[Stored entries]
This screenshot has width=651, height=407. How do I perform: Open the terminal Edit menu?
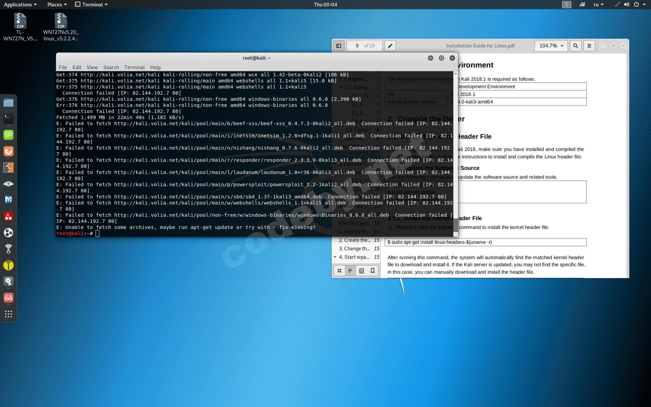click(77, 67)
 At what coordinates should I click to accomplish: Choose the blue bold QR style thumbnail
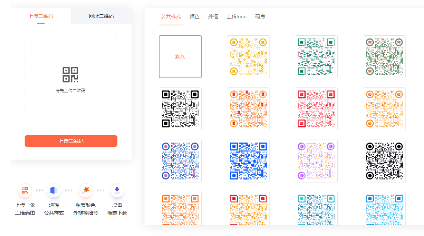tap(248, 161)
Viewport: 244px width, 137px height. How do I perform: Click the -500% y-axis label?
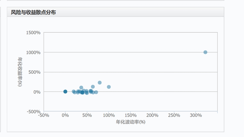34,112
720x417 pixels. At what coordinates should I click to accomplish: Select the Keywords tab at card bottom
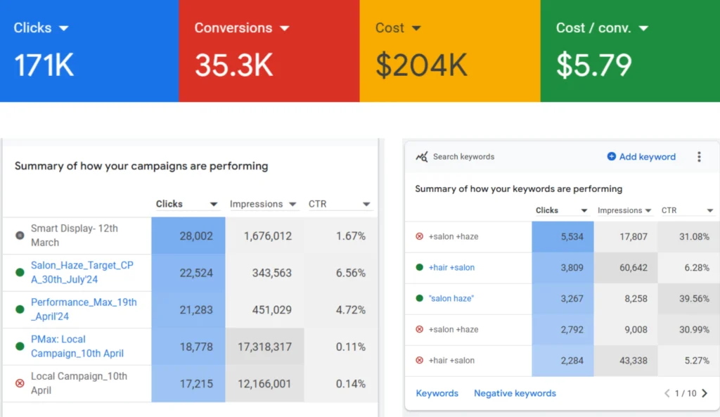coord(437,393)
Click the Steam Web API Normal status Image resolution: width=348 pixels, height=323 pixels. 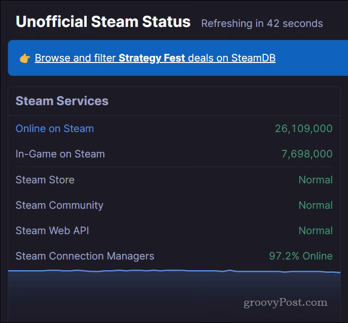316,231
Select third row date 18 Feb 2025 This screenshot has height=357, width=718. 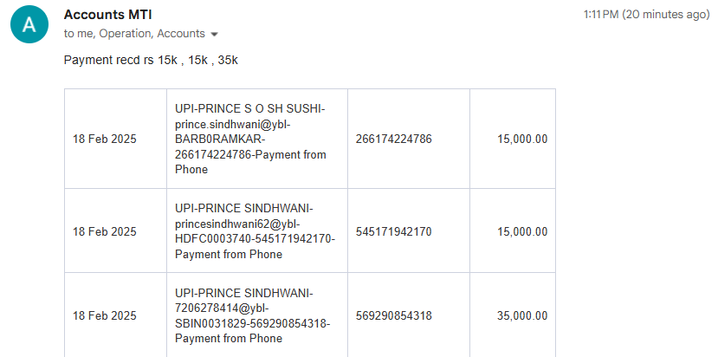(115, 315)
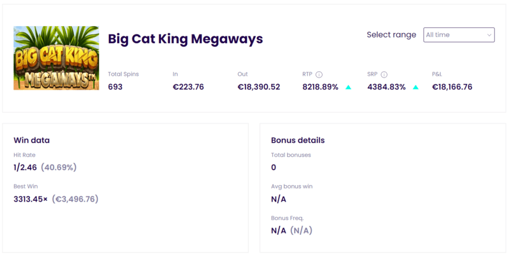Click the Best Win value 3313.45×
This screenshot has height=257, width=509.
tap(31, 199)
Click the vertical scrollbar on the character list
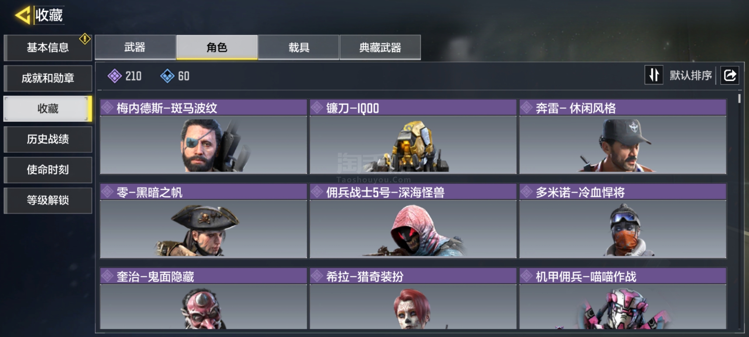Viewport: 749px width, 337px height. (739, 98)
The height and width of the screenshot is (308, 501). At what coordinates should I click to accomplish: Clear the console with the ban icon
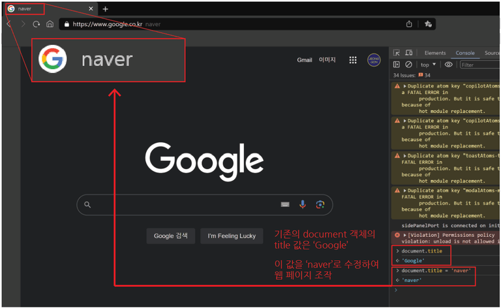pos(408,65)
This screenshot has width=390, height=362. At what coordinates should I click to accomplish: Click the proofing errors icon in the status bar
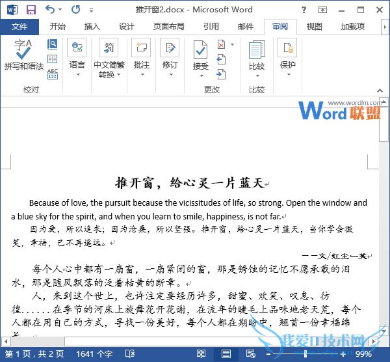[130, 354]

- **Brief**
Your task is to repeat, word for word and with no picture, every line from the one that contains "This screenshot has width=390, height=362." through the last line of the data.

- **Written solution**
This screenshot has width=390, height=362. At what coordinates should I click to accomplish: Click the proofing errors icon in the status bar
[130, 354]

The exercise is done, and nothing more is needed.